- [Problem to solve]: Tell how many lines below include the word "search". Only the number should appear.

- [Input for this task]:
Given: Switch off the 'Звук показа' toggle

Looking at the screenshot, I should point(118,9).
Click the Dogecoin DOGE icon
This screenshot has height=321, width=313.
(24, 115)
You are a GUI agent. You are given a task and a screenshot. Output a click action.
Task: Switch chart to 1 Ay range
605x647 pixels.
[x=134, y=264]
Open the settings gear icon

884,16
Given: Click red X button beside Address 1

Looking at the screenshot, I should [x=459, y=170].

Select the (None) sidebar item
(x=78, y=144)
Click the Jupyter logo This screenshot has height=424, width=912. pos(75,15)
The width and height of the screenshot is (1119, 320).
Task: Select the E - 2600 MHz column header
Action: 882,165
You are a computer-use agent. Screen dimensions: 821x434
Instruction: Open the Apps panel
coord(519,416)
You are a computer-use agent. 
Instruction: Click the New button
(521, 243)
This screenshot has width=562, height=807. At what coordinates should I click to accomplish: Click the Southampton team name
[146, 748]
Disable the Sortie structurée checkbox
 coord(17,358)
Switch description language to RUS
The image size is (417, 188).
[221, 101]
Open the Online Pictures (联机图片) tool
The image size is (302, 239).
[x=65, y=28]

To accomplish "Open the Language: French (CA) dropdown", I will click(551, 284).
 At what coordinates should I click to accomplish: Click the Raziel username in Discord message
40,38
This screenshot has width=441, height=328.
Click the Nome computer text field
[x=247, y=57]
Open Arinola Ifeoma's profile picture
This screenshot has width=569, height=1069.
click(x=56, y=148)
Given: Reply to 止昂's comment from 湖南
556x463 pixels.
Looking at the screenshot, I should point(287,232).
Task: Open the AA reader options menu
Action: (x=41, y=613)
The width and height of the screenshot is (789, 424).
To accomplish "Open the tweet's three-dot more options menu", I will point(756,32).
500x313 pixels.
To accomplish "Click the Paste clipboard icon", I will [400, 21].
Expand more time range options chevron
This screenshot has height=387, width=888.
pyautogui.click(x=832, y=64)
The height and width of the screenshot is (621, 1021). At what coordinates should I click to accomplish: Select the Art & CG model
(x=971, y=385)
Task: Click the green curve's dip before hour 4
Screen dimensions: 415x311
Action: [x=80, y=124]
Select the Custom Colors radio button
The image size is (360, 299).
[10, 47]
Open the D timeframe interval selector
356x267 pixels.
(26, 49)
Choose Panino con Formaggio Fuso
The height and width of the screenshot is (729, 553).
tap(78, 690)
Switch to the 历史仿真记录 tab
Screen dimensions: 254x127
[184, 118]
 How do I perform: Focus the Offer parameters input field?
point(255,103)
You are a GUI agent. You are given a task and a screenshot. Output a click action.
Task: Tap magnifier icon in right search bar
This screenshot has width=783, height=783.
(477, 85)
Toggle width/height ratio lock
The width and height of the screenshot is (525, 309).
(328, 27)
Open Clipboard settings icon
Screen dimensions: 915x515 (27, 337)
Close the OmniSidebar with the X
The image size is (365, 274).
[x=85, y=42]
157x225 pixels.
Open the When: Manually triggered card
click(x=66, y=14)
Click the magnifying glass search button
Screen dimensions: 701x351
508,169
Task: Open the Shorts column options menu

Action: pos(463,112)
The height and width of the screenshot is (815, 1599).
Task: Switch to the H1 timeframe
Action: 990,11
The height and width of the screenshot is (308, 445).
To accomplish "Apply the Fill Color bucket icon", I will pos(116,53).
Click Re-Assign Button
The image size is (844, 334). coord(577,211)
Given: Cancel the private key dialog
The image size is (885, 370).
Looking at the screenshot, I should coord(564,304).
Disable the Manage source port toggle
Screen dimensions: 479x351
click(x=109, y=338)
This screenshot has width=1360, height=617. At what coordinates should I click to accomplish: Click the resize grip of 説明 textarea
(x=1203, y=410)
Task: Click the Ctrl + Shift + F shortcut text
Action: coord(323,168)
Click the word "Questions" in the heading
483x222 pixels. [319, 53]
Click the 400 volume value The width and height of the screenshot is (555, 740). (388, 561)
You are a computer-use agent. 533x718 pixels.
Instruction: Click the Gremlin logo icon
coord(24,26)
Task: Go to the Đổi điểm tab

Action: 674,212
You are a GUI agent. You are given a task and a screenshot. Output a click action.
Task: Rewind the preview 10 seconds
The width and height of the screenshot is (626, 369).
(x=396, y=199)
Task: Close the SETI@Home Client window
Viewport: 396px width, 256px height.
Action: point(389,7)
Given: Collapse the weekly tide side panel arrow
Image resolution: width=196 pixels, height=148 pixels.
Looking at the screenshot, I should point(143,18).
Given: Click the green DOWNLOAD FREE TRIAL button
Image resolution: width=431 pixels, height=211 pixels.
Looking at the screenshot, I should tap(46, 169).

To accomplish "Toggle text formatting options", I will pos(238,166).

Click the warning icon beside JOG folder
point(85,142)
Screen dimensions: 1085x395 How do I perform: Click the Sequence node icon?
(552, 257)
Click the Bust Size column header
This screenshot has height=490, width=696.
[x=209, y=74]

- [Solution]: 2